In two very recent political campaigns in the UK and US proponents declared proudly that they didn’t listen to experts.
Wherever we look in the world the principles of inquiry and research that underpin our understanding of the world, and the valuing of knowledge and expertise, seem under attack.
Some commentators argue that these are only the most recent examples of a much longer trend of anti-intellectualism. People want simple. They don’t want to hear complex solutions for a complex world.
And into the void comes a wilful avoidance of clarity and knowledge, and beliefs based on someone’s ability to tell a good story. No inconvenient fact or truth, it seems, should come between a desire and an outcome. We are living, we are told, in a post-factual world. Fertile ground for those who tell a good story.
Whatever else we may be, we in the case world are storytellers. We believe in the power of a good story. But we also know that telling a good story is not enough.

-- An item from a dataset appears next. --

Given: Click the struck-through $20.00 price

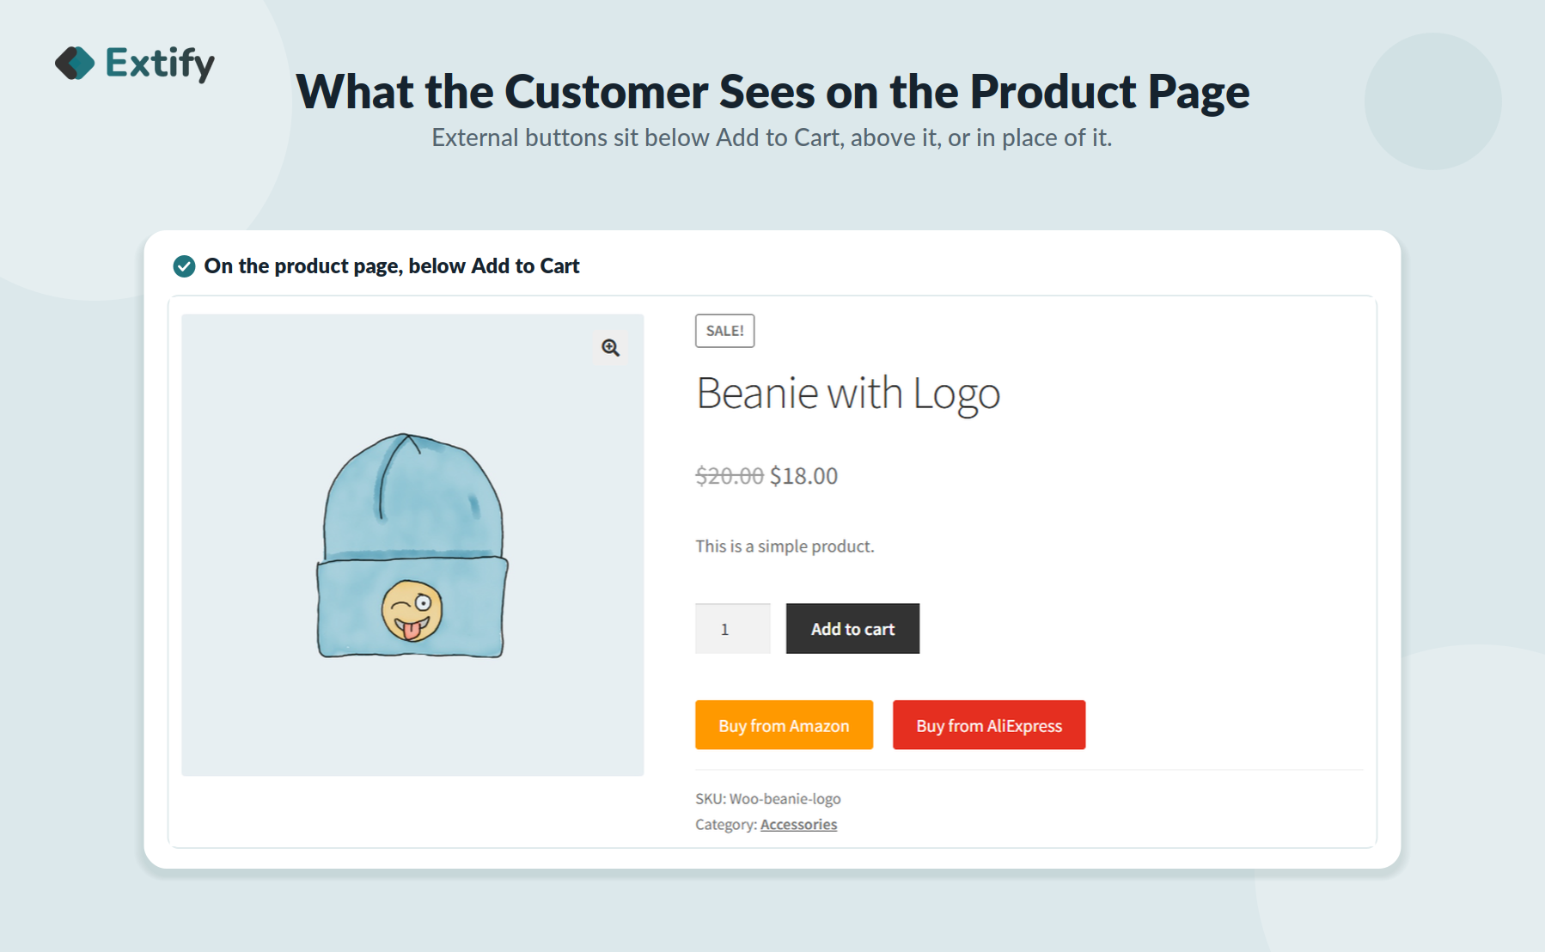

That the moon is made of green cheese is a good story. So are Father Christmas and the tooth fairy. More concerning, the prejudices that breed fear of people who are unlike ourselves are often provoked and expressed through uncorroborated and unchallenged ‘good stories’. Uncorroborated and unchallenged because many people access their daily news and political commentary to social media sources whose algorithms promote stories that play to our preferences and biases
What makes we case-people different is that we also believe in the rigour of academic research and the testing of story against knowledge and well-researched experience.
The struggle to test and balance both theoretical and empirical understanding, and to challenge assumptions that students are forced to confront in classroom discussion, is the crucial difference between a story and a teaching case.
How are you going to approach working with cases, or materials that are case-like?
Simply telling a good story is never enough.